Problem requirements
All the lines below need retyping exactly, apart from the images.

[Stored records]
────────────────────

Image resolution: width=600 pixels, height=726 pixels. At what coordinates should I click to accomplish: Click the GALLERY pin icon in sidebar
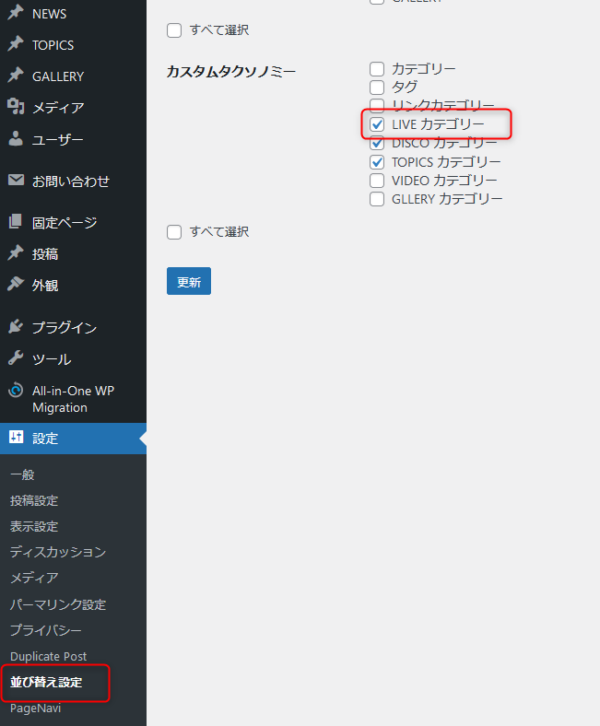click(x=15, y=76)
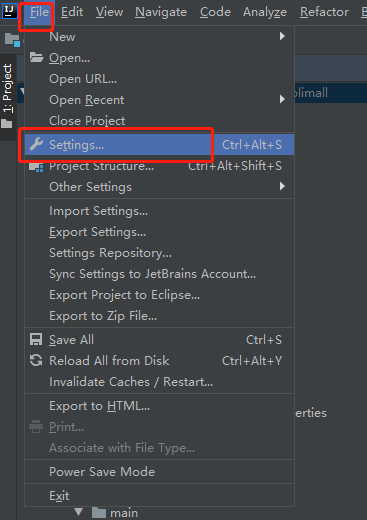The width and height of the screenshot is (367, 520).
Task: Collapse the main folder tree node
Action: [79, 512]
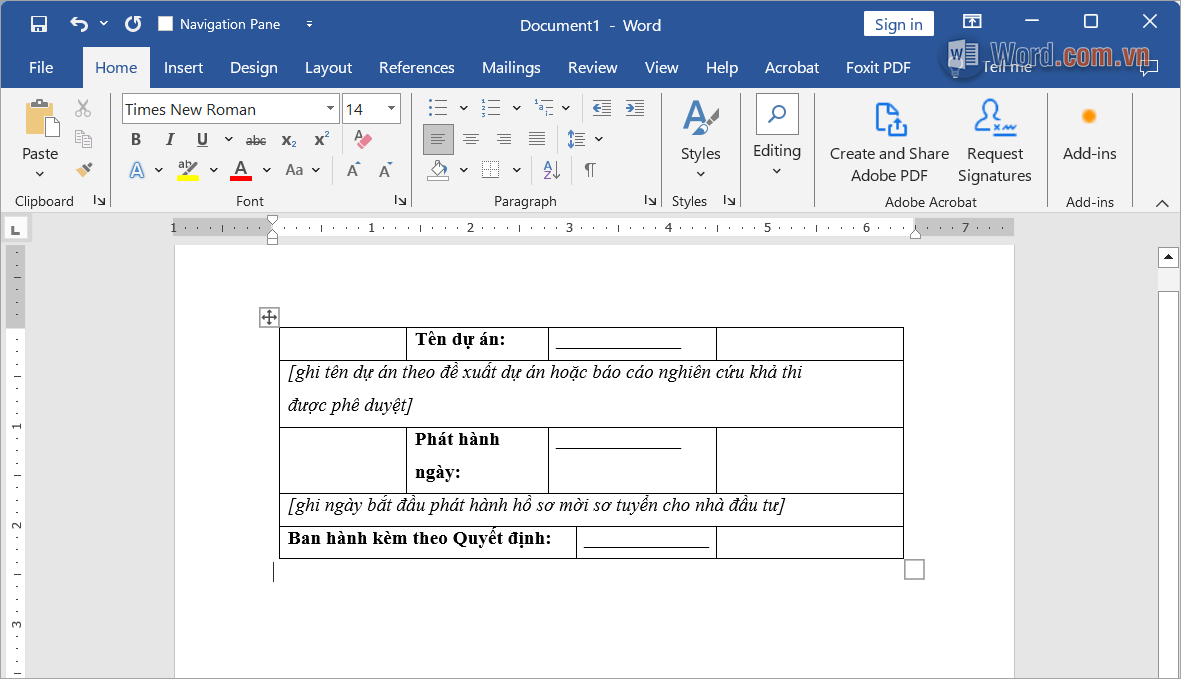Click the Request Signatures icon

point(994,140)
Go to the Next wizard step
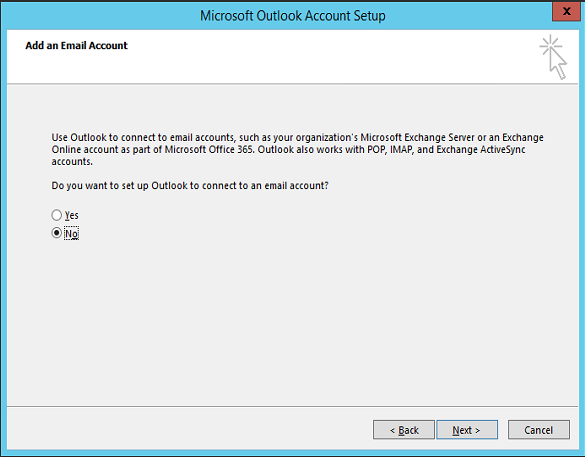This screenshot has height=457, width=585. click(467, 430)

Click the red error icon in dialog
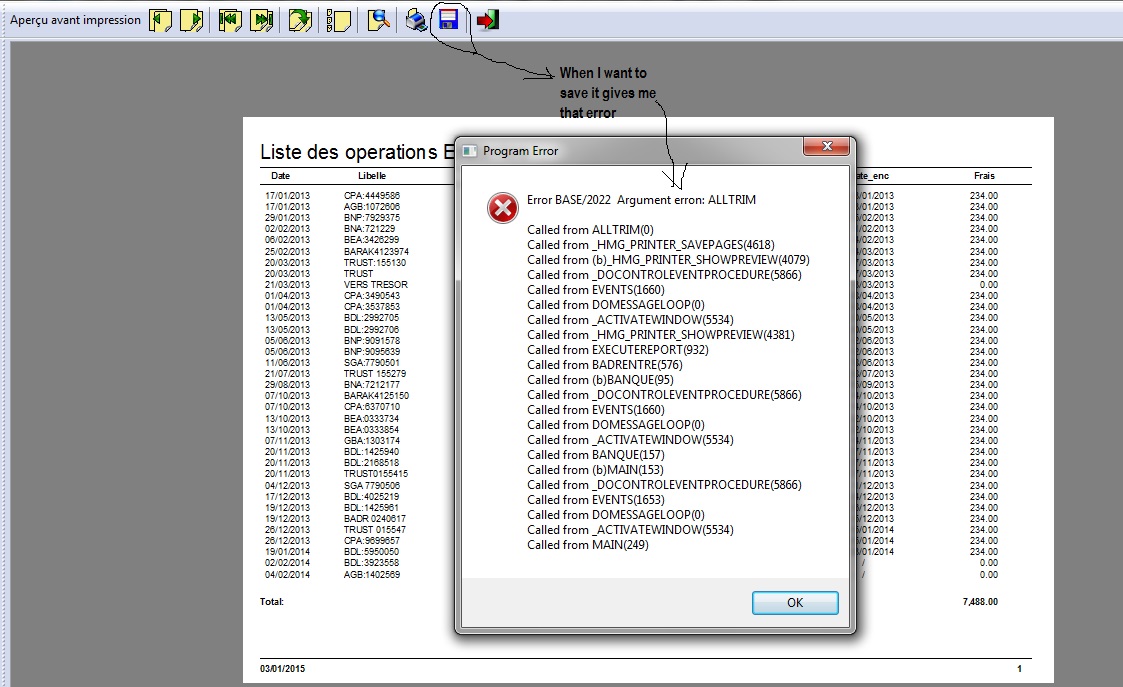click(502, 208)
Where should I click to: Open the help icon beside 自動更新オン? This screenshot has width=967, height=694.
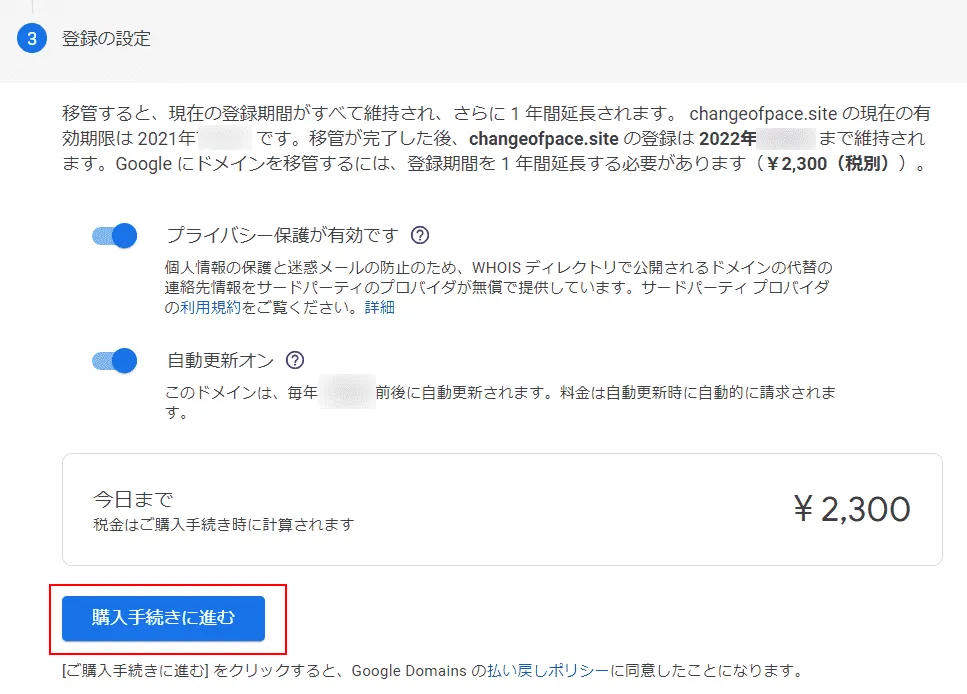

────────────────────

Response for this exercise
Image resolution: width=600 pixels, height=726 pixels. At what coordinates should I click to accomplish: Click the GALLERY pin icon in sidebar
click(x=15, y=76)
The width and height of the screenshot is (367, 520).
Task: Collapse the main folder tree node
Action: [79, 512]
Click the Request Signatures icon

point(994,140)
Go to the Next wizard step
This screenshot has height=457, width=585. click(467, 430)

Click the red error icon in dialog
click(502, 208)
Where should I click to: Open the help icon beside 自動更新オン? This screenshot has width=967, height=694.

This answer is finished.